Luke let her words sink in, trying to imagine the little girl she’d once been. “Your father has done a lot of damage to you. I can see why you want your revenge.”
“Revenge?” She frowned as she repeated the word.
“I imagine that after thirty-two years, it would be very hard to be this close and then deny yourself your revenge.”
“That’s such an ugly word.”
“I can’t tell you what to do. I’m hoping you decide to forgo it, though, because I love you.”
She looked up at him then, eyes wide. Alarmed, perhaps.
“It’s not a crazy kind of love. It feels very solid in here.” Luke pressed his fist to his chest. “I know I came into the game at the last minute, but I want to offer you a choice. You can finish your game, and be Patricia Cargill, the heiress who saved the family fortune from Daddy Cargill’s ruin, or you can be Luke Waterson’s woman. Loved and valued and cherished.”
“I can’t be that and Patricia Cargill, too?”
“You can. You are. But it seems to me that Patricia Cargill doesn’t particularly enjoy her life. You could be Luke Waterson’s girl, and you could relax your guard, and you could—”
“Lose my inheritance.” She said the words adamantly. “I had no childhood because of it. I’ve spent my entire adult life fighting my
father to keep it. It’s not revenge, Luke. It’s justice. I deserve to have the life I want. I want to spend money on what is important to me. To me, do you understand? Without sweet-talking and wheedling and begging any man for permission to do what I want to do. I’m thirty-two. I will have my own life, and I will stop enabling his. I will.”
She was so angry, she was crying.
Luke held open his arms. It was her choice. If she wanted his comfort she had only to walk forward.
She did. Luke closed his arms around her, and she clung to him while she tried so pitifully to not cry.

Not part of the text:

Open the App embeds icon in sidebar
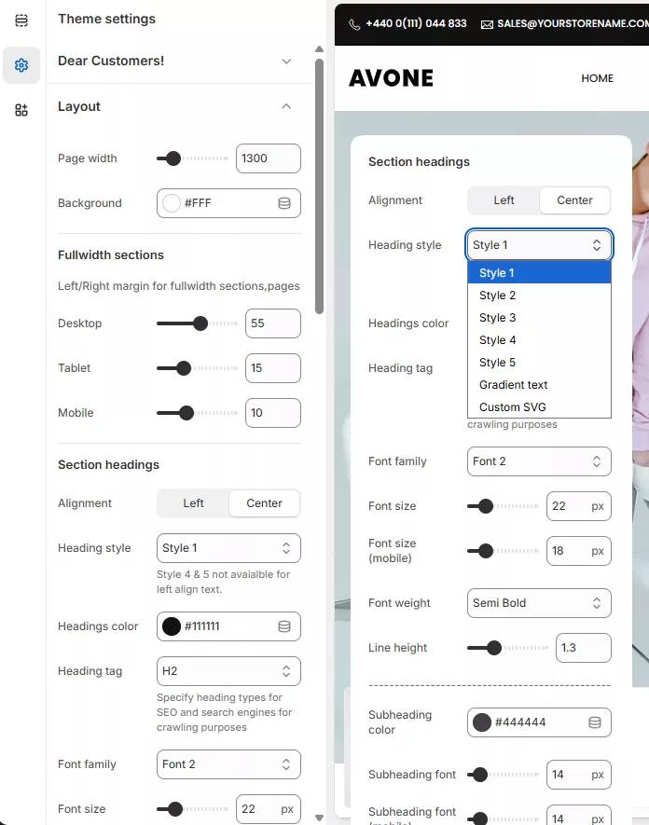 click(x=21, y=110)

“I know Patricia Cargill is unhappy,” she said, not sobbing, “but I am her, and I will get free of my father no matter what it takes.”
Luke stroked her hair. “Then you be her, and this cowboy will love you, anyway. I just pray you choose to let go of the poison. The money is poison. The revenge is poison. I don’t want to lose you.”
Chapter Twenty
The night of the annual Cattleman’s Association black-tie gala would be the night Patricia Cargill found the right man to marry. It was her last chance. She could not fail.
It had been two weeks since she’d gone sailing with Luke, two weeks of using cold logic to choose the course of her life. She’d spent a sleepless night imagining marriage to Luke. As Mrs. Waterson, she would remain in her current financial situation. She’d be no worse off than she’d been for the past thirty-two years, with the positive addition of living with a man who loved her.
Daddy, Melissa, I need an allowance established at the feed store. No, more than that. Luke needs a new saddle. Yes, I know he got new bridles, but these things wear out when you’re a cowboy.
Luke would not have taken a dime of her money. She could not have bought him a gift, because her money was always half Daddy’s. Children would be an issue. One child would bring the amount of Austin Cargills to four, depending on Daddy’s marital status. Two children would mean five Cargills. When they turned eighteen, her two children could help her overrule Daddy and his wife du jour.